Segment Start: Exercise data
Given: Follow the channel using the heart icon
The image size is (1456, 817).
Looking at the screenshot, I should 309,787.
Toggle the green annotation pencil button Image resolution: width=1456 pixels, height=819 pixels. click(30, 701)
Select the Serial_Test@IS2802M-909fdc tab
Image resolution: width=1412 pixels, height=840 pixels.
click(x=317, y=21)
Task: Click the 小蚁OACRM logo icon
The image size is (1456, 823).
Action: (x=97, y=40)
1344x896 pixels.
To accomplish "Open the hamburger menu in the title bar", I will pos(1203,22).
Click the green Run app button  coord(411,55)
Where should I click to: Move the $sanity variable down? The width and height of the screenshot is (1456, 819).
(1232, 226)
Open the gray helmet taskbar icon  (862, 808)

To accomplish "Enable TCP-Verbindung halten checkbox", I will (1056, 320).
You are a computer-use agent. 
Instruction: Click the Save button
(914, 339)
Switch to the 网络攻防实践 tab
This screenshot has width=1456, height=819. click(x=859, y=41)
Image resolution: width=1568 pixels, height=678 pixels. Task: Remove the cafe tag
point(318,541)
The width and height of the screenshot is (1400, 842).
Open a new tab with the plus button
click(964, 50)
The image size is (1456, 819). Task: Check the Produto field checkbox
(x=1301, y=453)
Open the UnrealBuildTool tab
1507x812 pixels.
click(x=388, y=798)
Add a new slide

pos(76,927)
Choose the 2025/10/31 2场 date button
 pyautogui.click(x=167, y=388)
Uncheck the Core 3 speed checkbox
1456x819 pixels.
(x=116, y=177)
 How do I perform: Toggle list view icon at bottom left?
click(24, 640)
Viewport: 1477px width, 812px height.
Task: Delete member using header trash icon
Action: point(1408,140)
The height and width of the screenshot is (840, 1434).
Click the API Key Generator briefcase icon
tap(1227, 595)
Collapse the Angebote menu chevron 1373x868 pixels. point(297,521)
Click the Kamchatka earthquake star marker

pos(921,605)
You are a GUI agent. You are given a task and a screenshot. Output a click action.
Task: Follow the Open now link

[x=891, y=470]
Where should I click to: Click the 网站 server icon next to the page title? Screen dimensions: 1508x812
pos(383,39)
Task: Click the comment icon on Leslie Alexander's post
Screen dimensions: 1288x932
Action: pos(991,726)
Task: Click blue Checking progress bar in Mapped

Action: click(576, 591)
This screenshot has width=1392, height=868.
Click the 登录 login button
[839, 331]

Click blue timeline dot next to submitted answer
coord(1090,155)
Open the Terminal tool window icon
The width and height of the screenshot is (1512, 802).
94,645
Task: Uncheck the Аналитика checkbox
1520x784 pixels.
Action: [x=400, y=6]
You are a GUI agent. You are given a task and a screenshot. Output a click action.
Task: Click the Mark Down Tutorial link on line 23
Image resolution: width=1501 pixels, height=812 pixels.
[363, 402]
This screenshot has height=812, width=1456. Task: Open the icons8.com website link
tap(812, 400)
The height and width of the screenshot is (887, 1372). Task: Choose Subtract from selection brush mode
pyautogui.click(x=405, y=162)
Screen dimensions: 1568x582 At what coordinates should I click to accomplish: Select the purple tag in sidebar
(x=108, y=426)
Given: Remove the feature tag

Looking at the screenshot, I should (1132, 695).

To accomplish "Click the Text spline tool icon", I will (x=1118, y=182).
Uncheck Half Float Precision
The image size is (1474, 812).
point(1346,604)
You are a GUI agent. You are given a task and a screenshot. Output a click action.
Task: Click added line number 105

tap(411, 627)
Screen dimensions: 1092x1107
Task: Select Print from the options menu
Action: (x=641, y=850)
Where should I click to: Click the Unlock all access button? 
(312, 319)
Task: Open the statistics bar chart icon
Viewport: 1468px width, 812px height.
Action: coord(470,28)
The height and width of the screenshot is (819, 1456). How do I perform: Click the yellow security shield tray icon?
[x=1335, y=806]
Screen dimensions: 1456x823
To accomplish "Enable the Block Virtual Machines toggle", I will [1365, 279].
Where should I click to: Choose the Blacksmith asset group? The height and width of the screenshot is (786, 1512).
Segment End: Exercise data
• **Required action**: The response should contain each record above, retyped exactly.

• **Solved problem**:
Given: Follow the channel using the heart icon
The image size is (1456, 817).
Looking at the screenshot, I should 309,787.
Toggle the green annotation pencil button Image resolution: width=1456 pixels, height=819 pixels. click(30, 701)
Select the Serial_Test@IS2802M-909fdc tab
Image resolution: width=1412 pixels, height=840 pixels.
click(x=317, y=21)
Task: Click the 小蚁OACRM logo icon
The image size is (1456, 823).
Action: (x=97, y=40)
1344x896 pixels.
To accomplish "Open the hamburger menu in the title bar", I will pos(1203,22).
Click the green Run app button  coord(411,55)
Where should I click to: Move the $sanity variable down? The width and height of the screenshot is (1456, 819).
(1232, 226)
Open the gray helmet taskbar icon  (862, 808)

To accomplish "Enable TCP-Verbindung halten checkbox", I will (1056, 320).
You are a computer-use agent. 
Instruction: Click the Save button
(914, 339)
Switch to the 网络攻防实践 tab
This screenshot has width=1456, height=819. click(x=859, y=41)
Image resolution: width=1568 pixels, height=678 pixels. Task: Remove the cafe tag
point(318,541)
The width and height of the screenshot is (1400, 842).
Open a new tab with the plus button
click(964, 50)
The image size is (1456, 819). Task: Check the Produto field checkbox
(x=1301, y=453)
Open the UnrealBuildTool tab
1507x812 pixels.
click(x=388, y=798)
Add a new slide

pos(76,927)
Choose the 2025/10/31 2场 date button
 pyautogui.click(x=167, y=388)
Uncheck the Core 3 speed checkbox
1456x819 pixels.
(x=116, y=177)
 How do I perform: Toggle list view icon at bottom left?
click(24, 640)
Viewport: 1477px width, 812px height.
Task: Delete member using header trash icon
Action: point(1408,140)
The height and width of the screenshot is (840, 1434).
Click the API Key Generator briefcase icon
tap(1227, 595)
Collapse the Angebote menu chevron 1373x868 pixels. point(297,521)
Click the Kamchatka earthquake star marker

pos(921,605)
You are a GUI agent. You are given a task and a screenshot. Output a click action.
Task: Follow the Open now link

[x=891, y=470]
Where should I click to: Click the 网站 server icon next to the page title? Screen dimensions: 1508x812
pos(383,39)
Task: Click the comment icon on Leslie Alexander's post
Screen dimensions: 1288x932
Action: pos(991,726)
Task: Click blue Checking progress bar in Mapped

Action: click(576, 591)
This screenshot has width=1392, height=868.
Click the 登录 login button
[839, 331]

Click blue timeline dot next to submitted answer
coord(1090,155)
Open the Terminal tool window icon
The width and height of the screenshot is (1512, 802).
94,645
Task: Uncheck the Аналитика checkbox
1520x784 pixels.
Action: [x=400, y=6]
You are a GUI agent. You are given a task and a screenshot. Output a click action.
Task: Click the Mark Down Tutorial link on line 23
Image resolution: width=1501 pixels, height=812 pixels.
[363, 402]
This screenshot has height=812, width=1456. Task: Open the icons8.com website link
tap(812, 400)
The height and width of the screenshot is (887, 1372). Task: Choose Subtract from selection brush mode
pyautogui.click(x=405, y=162)
Screen dimensions: 1568x582 At what coordinates should I click to accomplish: Select the purple tag in sidebar
(x=108, y=426)
Given: Remove the feature tag

Looking at the screenshot, I should (1132, 695).

To accomplish "Click the Text spline tool icon", I will (x=1118, y=182).
Uncheck Half Float Precision
The image size is (1474, 812).
point(1346,604)
You are a GUI agent. You are given a task and a screenshot. Output a click action.
Task: Click added line number 105

tap(411, 627)
Screen dimensions: 1092x1107
Task: Select Print from the options menu
Action: (x=641, y=850)
Where should I click to: Click the Unlock all access button? 
(312, 319)
Task: Open the statistics bar chart icon
Viewport: 1468px width, 812px height.
Action: coord(470,28)
The height and width of the screenshot is (819, 1456). How do I perform: Click the yellow security shield tray icon?
[x=1335, y=806]
Screen dimensions: 1456x823
To accomplish "Enable the Block Virtual Machines toggle", I will [1365, 279].
Where should I click to: Choose the Blacksmith asset group? The height and width of the screenshot is (786, 1512).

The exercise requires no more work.